En ese escenario, no es difícil que algunas de esas sumas se conviertan en un lastre que nos impide alzar el vuelo.
El problema, sin embargo, es que nos aferramos a ellas.
Investigadores de la Universidad de Duke, por ejemplo, preguntaron a un grupo de jóvenes cuánto estarían dispuestos a pagar por una entrada a un partido de baloncesto importante. Contestaron que una media de 166 dólares. Sin embargo, tras darles las entradas, pretendían revenderlas por 2.411 dólares, un precio a todas luces exorbitante. ¿La causa? Todos sucumbieron al “Efecto del Propietario”, un fenómeno según el cual, cuando algo nos pertenece creemos que su valor es mayor simplemente porque hemos desarrollado un apego.
Otro efecto psicológico que nos mantiene atados a nuestras malas decisiones es la falacia del costo hundido. Psicólogos de la Universidad de Middlesex comprobaron que, en diferentes escenarios, una vez que hemos invertido tiempo, esfuerzo y/o dinero en algo, tenemos la tendencia a mantenernos firmes en esa trayectoria, aunque ello signifique una inversión mayor o incluso nos haga daño ya que nos cuesta reconocer que nos hemos equivocado o dejar ir ese proyecto.
Desapegarnos: La clave para aprender a soltar y dejar ir
En realidad, se necesita mucho más coraje y fuerza para soltar y dejar ir que para aferrar.

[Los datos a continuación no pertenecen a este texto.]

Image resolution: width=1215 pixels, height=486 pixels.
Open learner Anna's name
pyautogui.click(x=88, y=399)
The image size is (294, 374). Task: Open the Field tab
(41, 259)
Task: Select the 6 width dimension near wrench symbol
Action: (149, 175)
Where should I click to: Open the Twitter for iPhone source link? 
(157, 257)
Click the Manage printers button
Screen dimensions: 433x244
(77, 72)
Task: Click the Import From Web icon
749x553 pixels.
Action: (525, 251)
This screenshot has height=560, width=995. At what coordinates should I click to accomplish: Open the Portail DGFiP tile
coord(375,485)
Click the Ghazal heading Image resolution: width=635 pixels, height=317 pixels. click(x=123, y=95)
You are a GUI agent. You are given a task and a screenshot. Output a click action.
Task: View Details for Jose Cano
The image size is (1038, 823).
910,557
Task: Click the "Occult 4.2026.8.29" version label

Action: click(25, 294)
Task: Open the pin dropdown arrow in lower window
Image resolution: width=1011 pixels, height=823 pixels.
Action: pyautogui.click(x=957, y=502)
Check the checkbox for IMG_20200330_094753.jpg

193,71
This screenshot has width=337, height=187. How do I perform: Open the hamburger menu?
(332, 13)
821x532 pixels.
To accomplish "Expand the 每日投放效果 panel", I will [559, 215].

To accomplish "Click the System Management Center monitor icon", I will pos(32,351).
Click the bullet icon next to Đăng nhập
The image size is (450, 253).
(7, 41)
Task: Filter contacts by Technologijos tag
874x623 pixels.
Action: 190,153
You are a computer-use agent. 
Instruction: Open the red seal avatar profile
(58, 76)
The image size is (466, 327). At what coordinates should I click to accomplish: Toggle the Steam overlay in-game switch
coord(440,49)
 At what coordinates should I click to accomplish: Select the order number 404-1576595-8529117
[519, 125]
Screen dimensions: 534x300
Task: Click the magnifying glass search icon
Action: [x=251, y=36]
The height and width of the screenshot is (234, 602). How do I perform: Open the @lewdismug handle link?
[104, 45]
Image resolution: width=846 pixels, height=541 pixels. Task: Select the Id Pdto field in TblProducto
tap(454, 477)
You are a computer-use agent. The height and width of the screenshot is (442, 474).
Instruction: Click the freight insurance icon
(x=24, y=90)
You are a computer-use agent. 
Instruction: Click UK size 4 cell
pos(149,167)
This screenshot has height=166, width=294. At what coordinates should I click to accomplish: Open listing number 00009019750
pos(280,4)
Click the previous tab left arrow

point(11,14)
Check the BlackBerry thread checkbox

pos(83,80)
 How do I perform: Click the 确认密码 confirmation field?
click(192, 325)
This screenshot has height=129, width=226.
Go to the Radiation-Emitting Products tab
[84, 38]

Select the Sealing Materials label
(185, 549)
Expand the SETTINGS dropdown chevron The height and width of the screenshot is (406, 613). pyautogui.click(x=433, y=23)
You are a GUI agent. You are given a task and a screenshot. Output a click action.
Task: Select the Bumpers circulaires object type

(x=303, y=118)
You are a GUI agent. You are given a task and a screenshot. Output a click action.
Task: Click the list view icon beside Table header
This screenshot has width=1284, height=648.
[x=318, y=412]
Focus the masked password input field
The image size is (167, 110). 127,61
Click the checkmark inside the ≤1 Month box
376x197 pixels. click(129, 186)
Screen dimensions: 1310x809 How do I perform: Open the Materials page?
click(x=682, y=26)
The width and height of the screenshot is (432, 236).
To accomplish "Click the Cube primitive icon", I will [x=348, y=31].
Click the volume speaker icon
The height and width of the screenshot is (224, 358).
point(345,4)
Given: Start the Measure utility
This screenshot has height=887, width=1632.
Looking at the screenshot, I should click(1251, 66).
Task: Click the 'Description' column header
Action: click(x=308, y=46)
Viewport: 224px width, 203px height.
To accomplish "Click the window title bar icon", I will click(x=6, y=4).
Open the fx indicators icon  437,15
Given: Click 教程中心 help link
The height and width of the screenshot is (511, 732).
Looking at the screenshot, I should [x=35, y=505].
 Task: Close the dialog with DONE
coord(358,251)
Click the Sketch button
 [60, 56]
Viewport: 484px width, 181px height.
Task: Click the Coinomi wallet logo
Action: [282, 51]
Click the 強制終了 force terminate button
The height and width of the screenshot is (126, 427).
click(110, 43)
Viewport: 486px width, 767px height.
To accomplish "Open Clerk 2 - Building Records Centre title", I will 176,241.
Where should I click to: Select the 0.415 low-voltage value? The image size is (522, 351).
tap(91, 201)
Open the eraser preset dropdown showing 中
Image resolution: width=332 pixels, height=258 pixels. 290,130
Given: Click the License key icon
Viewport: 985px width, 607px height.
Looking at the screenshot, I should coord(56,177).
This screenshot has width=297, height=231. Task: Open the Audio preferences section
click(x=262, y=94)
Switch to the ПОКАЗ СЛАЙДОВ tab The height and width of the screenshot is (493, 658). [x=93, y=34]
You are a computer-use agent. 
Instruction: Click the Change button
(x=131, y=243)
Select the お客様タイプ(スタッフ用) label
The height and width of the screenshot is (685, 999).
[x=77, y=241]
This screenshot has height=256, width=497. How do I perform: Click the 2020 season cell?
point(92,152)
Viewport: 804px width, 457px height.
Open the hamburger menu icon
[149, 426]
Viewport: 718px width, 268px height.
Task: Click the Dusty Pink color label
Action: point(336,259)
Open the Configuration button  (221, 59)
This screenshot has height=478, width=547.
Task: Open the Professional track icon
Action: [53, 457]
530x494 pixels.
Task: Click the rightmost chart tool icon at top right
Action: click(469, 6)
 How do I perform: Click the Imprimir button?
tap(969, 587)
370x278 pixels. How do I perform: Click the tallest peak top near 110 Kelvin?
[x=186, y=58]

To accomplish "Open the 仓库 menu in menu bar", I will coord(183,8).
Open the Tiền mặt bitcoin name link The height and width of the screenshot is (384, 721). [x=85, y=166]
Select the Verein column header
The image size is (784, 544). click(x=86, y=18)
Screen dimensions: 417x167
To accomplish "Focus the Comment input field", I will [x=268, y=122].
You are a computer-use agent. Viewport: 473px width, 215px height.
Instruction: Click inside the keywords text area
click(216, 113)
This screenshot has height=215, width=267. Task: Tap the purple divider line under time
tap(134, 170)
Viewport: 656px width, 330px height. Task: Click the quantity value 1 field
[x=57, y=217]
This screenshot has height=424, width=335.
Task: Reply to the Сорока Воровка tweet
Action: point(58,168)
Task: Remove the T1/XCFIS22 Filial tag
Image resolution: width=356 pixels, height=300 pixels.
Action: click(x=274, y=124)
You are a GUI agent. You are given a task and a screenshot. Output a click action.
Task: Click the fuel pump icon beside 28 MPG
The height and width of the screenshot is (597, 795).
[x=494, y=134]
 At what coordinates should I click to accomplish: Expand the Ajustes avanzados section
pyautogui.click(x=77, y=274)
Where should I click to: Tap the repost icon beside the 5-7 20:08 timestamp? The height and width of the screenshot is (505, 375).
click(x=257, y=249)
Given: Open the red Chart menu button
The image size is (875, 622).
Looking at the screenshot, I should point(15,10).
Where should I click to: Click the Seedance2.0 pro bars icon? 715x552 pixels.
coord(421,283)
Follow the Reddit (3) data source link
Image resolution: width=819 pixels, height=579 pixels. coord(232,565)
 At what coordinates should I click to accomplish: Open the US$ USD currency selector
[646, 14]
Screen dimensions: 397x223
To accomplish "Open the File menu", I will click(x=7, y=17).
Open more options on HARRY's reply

Cuando nos aferramos a algo o a alguien, simplemente estamos siguiendo un patrón que nos han inculcado desde pequeños.
Soltar, al contrario, demanda un ejercicio de análisis más profundo y maduro en el que nos damos cuenta de que no tiene sentido aferrarnos a determinadas cosas o personas porque de esa manera es probable que solo les hagamos daño o nos lo hagamos a nosotros.
Como escribiera Alan Watts: “la mano que apresa el mundo es un nudo corredizo en torno de tu propio cuello, que apresa y mata la propia vida que tanto deseas alcanzar”. Cuando apretamos demasiado el puño, el agua escapa. Solo podremos beber si mantenemos las manos distendidas.
Necesitamos reconocer que casi todas nuestras luchas, desde nuestras frustraciones hasta la ansiedad, desde la ira hasta la tristeza, desde el dolor hasta la preocupación, todas derivan de lo mismo: estar demasiado apegados a algo.
Cuando nos apegamos demasiado nos ofuscamos y no logramos ver con claridad lo que nos ocurre.
Como resultado, no podemos notar las cadenas que nos mantienen sujetos o los hábitos que nos hacen chocar una y otra vez con la misma piedra.
La solución radica en el desapego. El desapego, al contrario de lo que muchos piensan, no implica “ser de piedra” o volvernos indiferentes, sino desarrollar una actitud en la que no bloqueamos nada.
Simplemente dejamos que el mundo siga su curso, sin aferrarnos a aquello que debe cambiar.
“El arte de vivir una ‘situación difícil’ no consiste, por una parte, en ir descuidadamente a la deriva, ni, por otra, en aferrarse con temor al pasado y lo conocido.
Consiste en ser completamente sensible a cada momento, en considerarlo como nuevo y único, en tener una mente abierta y receptiva”, aconsejaba Watts.
Cuando nos desapegamos comprendemos que la solución no pasa por sumar, sino por restar. Dejar ir lo que nos daña. Cambiar de rumbo. Soltar el lastre. Solo entonces podremos remontar el vuelo, esta vez sin cargas innecesarias.